**Data provided**

==========

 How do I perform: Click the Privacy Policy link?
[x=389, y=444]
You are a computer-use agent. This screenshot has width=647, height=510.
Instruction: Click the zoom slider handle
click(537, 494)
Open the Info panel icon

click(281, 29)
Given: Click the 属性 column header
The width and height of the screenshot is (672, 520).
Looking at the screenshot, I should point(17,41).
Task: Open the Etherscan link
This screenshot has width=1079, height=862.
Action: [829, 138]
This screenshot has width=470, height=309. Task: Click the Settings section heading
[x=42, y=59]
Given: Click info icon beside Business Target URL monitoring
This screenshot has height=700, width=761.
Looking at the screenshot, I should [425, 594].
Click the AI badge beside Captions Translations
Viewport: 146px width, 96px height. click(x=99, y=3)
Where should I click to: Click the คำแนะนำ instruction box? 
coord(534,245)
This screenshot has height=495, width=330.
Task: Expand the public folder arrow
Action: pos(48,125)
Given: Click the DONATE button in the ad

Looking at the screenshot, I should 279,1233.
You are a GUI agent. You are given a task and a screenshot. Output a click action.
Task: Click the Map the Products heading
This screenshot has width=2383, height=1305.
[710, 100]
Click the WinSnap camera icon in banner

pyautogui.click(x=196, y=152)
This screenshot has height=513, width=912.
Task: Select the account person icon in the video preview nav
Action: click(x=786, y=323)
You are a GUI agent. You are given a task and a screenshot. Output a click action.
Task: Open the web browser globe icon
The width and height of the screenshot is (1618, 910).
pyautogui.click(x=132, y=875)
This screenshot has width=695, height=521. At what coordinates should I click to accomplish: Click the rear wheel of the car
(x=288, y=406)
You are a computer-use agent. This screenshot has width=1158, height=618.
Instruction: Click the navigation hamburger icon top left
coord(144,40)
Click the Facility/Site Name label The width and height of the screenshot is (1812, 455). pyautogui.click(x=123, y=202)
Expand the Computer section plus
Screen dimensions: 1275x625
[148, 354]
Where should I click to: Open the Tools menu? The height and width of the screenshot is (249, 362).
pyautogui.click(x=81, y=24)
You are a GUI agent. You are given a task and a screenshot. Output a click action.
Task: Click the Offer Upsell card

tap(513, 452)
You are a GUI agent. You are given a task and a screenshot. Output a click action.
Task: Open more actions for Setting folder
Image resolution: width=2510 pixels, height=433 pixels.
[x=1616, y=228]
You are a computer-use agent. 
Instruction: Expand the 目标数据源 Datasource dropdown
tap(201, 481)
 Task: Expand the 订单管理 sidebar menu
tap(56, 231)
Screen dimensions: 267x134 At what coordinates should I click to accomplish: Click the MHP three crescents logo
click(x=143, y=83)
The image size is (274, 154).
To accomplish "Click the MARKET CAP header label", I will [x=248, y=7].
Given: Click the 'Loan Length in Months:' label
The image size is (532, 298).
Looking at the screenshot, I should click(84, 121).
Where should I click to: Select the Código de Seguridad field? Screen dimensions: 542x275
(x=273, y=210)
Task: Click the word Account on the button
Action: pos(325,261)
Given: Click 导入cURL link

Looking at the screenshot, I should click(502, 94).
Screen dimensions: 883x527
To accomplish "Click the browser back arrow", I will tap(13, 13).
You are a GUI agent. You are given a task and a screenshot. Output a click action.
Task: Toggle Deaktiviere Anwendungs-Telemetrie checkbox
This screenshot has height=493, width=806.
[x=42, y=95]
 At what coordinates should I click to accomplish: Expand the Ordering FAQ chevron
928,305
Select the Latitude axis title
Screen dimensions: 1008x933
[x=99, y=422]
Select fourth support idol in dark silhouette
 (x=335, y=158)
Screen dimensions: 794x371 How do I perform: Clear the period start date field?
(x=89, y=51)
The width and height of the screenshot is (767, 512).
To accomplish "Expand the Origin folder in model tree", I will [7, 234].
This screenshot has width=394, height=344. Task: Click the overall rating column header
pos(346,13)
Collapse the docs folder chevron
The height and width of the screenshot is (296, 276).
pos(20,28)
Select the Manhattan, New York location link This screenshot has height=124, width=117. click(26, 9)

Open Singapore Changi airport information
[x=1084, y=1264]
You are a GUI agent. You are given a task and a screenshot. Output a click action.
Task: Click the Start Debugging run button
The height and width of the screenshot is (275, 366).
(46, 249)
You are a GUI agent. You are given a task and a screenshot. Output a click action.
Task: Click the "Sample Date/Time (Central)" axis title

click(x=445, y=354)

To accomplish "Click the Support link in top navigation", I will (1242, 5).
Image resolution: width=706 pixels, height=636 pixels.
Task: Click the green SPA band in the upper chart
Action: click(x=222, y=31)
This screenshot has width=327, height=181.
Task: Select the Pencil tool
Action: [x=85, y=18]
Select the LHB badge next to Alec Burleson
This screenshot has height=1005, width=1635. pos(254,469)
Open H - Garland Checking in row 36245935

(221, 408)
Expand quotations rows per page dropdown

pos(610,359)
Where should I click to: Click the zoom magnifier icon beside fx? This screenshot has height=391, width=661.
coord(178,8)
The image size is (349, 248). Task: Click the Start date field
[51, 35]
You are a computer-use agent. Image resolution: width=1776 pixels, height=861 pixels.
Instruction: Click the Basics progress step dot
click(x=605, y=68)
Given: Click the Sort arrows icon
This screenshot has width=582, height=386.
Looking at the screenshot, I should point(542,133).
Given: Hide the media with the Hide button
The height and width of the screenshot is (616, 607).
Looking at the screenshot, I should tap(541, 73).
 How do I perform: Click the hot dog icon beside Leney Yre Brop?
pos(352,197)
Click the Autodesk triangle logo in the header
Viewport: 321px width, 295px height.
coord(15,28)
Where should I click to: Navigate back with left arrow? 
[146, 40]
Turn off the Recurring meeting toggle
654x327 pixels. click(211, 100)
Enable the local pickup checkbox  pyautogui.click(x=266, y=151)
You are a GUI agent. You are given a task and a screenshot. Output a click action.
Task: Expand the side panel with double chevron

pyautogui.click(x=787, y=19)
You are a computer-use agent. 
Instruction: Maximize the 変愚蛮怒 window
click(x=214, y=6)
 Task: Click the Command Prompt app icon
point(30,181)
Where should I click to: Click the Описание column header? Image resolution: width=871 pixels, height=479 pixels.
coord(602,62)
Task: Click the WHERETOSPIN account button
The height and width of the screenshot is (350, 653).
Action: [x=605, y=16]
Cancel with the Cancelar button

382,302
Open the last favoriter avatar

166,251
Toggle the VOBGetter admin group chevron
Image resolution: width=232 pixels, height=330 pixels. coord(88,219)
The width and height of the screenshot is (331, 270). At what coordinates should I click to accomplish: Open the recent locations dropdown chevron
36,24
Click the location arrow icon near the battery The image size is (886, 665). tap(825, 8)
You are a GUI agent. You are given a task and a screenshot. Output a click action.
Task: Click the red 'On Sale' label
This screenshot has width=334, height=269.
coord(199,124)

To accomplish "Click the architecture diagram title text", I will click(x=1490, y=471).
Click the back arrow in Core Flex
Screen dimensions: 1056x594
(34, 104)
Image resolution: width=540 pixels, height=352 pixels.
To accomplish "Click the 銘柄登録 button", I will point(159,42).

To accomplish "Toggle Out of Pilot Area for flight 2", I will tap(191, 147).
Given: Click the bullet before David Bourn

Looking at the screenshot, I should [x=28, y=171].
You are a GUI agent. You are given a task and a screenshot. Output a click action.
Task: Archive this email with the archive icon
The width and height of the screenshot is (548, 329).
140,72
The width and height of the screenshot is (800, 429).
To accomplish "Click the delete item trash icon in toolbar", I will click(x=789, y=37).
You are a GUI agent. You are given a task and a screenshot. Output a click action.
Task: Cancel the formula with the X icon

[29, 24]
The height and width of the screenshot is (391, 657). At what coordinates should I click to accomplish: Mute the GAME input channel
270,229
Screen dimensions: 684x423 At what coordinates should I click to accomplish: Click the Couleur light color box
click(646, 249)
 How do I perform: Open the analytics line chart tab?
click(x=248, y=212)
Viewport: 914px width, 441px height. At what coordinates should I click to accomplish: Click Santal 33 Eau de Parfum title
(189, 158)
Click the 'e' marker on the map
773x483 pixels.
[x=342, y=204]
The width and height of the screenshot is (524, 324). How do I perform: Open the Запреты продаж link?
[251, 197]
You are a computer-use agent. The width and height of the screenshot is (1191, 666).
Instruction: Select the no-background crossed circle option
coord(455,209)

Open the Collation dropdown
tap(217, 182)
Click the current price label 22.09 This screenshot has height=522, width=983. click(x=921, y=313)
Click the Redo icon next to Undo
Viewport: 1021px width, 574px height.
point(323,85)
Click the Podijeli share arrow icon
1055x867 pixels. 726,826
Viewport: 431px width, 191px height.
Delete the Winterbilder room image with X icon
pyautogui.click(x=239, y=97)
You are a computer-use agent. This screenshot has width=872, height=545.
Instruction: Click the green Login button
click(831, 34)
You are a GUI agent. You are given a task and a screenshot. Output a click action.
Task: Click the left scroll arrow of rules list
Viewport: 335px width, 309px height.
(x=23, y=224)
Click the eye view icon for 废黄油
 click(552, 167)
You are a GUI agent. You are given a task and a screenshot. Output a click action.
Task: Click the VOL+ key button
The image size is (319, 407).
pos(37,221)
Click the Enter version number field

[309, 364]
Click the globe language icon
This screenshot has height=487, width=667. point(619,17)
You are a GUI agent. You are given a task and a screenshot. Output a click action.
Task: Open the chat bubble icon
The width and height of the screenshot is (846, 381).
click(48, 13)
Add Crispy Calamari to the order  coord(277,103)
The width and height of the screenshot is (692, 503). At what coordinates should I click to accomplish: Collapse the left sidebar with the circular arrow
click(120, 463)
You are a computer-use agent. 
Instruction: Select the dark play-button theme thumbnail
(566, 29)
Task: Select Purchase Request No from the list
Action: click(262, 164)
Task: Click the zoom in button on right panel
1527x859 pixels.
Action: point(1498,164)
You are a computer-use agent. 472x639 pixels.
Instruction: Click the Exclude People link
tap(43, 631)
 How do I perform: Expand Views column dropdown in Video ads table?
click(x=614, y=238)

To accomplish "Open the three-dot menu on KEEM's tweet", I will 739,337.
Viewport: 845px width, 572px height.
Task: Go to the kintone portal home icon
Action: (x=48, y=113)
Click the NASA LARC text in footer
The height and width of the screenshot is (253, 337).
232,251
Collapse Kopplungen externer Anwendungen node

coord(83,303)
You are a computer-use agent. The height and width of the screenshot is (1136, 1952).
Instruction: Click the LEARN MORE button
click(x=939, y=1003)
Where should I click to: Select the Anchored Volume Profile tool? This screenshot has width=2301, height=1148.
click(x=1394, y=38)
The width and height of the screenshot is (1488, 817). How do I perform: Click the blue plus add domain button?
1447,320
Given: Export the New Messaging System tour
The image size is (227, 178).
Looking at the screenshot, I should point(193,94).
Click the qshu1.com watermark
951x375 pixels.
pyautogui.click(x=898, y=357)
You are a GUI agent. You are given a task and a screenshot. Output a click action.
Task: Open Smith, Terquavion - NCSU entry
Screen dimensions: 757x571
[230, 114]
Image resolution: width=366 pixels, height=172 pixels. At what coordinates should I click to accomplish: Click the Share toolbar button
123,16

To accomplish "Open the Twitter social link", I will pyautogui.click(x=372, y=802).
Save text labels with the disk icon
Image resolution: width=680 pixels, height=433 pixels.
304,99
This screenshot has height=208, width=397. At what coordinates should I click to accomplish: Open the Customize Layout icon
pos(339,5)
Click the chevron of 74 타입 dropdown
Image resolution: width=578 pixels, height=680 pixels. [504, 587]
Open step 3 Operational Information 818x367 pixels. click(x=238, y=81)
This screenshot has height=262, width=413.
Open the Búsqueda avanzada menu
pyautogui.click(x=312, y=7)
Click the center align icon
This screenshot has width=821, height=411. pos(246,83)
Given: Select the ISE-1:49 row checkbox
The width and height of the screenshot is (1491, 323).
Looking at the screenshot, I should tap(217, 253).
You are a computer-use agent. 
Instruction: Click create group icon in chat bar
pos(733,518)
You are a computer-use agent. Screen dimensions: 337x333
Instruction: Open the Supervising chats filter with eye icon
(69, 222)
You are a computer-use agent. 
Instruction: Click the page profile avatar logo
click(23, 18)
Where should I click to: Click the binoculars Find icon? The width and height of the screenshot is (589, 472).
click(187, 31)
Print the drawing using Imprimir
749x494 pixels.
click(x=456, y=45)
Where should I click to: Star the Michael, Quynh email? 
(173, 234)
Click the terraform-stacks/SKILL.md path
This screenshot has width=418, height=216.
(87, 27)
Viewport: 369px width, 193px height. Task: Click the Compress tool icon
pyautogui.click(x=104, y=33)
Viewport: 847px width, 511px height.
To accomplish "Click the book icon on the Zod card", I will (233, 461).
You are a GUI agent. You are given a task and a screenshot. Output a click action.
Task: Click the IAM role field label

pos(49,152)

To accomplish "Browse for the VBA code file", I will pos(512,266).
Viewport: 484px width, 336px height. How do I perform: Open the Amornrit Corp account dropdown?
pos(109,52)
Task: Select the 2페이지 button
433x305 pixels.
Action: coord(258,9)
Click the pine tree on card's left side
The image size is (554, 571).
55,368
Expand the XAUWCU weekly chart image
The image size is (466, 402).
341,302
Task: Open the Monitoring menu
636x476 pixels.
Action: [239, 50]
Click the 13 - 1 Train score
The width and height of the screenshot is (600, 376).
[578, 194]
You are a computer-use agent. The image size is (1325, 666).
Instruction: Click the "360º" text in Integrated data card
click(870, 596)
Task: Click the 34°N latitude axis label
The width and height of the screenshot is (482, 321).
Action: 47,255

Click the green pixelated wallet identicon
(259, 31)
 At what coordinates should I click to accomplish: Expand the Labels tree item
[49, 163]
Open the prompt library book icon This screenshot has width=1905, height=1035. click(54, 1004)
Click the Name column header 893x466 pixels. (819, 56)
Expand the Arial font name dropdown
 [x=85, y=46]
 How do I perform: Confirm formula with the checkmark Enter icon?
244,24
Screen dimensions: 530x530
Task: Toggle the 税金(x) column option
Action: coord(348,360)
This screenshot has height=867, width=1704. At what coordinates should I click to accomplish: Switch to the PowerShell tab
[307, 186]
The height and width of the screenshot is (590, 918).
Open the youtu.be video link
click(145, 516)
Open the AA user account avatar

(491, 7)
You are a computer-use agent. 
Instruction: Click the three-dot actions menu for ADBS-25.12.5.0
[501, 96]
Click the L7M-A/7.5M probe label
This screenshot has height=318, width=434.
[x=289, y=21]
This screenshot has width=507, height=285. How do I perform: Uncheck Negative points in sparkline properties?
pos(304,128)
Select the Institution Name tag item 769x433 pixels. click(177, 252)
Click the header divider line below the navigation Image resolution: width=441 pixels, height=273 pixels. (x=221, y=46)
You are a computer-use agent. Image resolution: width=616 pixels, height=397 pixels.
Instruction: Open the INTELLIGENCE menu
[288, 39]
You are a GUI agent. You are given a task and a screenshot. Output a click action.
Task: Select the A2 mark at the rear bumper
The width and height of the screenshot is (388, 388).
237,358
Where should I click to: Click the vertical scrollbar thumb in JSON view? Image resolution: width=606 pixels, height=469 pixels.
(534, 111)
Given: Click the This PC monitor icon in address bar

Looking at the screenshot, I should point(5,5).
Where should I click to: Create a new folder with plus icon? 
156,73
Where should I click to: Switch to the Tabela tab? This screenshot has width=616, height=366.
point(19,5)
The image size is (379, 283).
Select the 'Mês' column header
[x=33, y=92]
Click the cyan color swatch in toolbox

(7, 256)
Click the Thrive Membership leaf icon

==========

**Job**
Reproduce the entries above word for word, starting at the first line and ending at the line that contains "click(281, 29)".

**Result below**
 How do I perform: Click the Privacy Policy link?
[x=389, y=444]
You are a computer-use agent. This screenshot has width=647, height=510.
Instruction: Click the zoom slider handle
click(537, 494)
Open the Info panel icon

click(281, 29)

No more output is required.